Battery charging assumption - True or False?

Allan,

10 out of 10 for the explanation.

I have to agree with every word. Have you ever thought of writing manuals for these products?

You have left for dead some of the answer's from experts on 12V stuff of late.

Redeye

Yep, nice concise explanation Allan!

WBS,
In the real life situation, the cranking voltage will hit 13.2V within a minute or two of starting. So from that time onwards, the Redarc allows alternator current to charge BOTH batteries. The amount of current flowing to each battery depends on lots of factors, but all else being equal, the battery with the least charge will take a higher current. The current tapers off as the batteries get charged. If the aux battery was half flat, you might find that 30 amps will flow at the start of charging and within an hour might be down to 10 amps, and it will taper down to almost nothing as it approaches full charge.

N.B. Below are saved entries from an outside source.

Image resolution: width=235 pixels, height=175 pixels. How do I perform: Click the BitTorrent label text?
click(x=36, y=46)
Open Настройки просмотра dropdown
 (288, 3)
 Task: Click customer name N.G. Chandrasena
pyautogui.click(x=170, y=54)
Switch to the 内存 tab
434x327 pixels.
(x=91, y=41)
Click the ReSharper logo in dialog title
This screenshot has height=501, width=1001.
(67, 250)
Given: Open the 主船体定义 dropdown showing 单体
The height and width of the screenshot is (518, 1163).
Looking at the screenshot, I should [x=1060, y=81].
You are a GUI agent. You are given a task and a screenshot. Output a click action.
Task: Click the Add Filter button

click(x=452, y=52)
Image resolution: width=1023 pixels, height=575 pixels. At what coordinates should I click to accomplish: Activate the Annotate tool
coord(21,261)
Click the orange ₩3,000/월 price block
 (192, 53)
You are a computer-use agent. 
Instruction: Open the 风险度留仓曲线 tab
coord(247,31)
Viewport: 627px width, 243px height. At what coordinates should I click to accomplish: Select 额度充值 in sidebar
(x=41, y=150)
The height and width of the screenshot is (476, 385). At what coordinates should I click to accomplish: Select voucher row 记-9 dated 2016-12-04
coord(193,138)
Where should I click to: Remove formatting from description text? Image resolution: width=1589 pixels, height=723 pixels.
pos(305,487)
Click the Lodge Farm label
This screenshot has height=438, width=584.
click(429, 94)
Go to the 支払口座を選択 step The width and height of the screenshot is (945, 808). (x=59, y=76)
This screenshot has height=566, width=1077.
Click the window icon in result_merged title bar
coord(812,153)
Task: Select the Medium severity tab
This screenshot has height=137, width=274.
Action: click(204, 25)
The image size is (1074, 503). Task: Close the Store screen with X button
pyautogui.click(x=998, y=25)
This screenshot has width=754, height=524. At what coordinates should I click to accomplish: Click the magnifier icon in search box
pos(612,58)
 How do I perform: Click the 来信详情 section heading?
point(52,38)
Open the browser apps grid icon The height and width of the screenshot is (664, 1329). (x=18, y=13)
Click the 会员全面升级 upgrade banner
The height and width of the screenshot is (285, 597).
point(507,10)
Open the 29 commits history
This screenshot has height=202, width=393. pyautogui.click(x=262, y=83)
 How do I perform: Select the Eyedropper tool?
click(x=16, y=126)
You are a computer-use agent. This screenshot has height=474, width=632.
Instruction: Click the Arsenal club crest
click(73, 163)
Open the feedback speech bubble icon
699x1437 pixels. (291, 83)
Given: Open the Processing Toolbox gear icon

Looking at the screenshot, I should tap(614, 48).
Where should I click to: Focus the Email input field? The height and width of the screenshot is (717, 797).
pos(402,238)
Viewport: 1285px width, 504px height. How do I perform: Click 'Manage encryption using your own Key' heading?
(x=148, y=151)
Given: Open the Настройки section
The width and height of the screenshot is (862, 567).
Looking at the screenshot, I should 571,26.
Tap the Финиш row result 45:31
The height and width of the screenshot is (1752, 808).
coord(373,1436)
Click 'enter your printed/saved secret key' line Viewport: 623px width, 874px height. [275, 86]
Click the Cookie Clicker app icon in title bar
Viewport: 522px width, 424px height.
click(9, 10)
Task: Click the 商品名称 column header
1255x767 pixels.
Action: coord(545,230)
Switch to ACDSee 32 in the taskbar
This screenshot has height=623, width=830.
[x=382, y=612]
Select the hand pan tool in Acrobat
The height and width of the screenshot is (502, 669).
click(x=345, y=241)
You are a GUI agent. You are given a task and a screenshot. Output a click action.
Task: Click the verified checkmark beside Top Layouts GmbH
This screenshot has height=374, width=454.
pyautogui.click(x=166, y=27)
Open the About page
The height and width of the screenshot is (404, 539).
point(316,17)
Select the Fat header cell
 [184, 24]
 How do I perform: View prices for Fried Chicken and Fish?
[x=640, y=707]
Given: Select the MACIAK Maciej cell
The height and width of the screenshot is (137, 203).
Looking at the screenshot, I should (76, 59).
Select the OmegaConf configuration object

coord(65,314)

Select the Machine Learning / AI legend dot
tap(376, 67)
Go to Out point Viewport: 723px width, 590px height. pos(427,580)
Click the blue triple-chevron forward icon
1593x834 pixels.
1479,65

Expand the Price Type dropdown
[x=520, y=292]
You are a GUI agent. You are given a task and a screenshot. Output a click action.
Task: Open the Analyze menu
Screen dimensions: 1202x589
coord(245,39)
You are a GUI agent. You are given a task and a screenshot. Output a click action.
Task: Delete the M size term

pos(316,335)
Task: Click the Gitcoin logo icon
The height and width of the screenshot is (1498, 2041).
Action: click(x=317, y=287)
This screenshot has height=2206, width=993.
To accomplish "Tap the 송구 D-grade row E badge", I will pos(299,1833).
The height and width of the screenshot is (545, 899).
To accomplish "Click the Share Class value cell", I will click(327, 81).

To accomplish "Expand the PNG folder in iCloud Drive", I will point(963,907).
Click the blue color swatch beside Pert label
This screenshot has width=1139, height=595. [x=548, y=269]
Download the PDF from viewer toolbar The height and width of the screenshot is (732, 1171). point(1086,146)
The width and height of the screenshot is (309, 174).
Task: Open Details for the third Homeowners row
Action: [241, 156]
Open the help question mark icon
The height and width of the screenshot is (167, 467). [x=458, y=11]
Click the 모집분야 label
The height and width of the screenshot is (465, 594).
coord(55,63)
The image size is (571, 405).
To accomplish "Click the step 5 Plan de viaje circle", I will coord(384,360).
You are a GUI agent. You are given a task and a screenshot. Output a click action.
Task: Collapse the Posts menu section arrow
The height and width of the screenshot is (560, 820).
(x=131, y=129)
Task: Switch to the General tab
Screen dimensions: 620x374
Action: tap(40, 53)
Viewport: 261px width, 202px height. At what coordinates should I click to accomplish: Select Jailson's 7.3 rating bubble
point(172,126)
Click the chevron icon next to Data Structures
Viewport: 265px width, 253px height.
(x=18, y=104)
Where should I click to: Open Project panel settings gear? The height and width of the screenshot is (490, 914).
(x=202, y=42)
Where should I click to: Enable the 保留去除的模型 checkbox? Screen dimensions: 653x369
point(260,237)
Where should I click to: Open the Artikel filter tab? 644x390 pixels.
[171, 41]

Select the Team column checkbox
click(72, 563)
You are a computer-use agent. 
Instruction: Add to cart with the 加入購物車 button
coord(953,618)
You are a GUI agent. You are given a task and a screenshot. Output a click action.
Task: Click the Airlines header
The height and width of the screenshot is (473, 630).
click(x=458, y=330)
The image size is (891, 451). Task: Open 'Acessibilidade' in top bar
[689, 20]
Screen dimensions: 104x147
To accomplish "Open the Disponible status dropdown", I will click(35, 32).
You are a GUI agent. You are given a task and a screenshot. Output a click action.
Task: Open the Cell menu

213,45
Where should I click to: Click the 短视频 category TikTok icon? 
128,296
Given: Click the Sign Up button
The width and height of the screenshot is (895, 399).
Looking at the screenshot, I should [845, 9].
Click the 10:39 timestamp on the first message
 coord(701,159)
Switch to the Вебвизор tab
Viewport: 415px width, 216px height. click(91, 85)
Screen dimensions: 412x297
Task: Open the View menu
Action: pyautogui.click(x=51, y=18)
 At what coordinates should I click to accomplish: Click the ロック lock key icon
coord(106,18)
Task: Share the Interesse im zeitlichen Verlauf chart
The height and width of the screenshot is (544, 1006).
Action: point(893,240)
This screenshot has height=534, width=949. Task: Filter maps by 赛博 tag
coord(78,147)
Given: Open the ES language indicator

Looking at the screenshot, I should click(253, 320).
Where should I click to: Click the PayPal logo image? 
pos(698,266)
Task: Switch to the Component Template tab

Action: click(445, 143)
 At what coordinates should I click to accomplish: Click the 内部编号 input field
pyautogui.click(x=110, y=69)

Think of the Redarc as nothing more than a switch that allows the regulated voltage from the alternator to be applied to the terminals of one or both batteries.

Cheers
Phil

"12.6v Cranking battery - 10.6v Auxilliary 100ah DC battery - Combined Voltage is N0T (numerical number) 11.6v but would be ~11v or possibly less in many cases "

Maybe we need a new thread here on the "two batteries connected together will equalise their charge" myth.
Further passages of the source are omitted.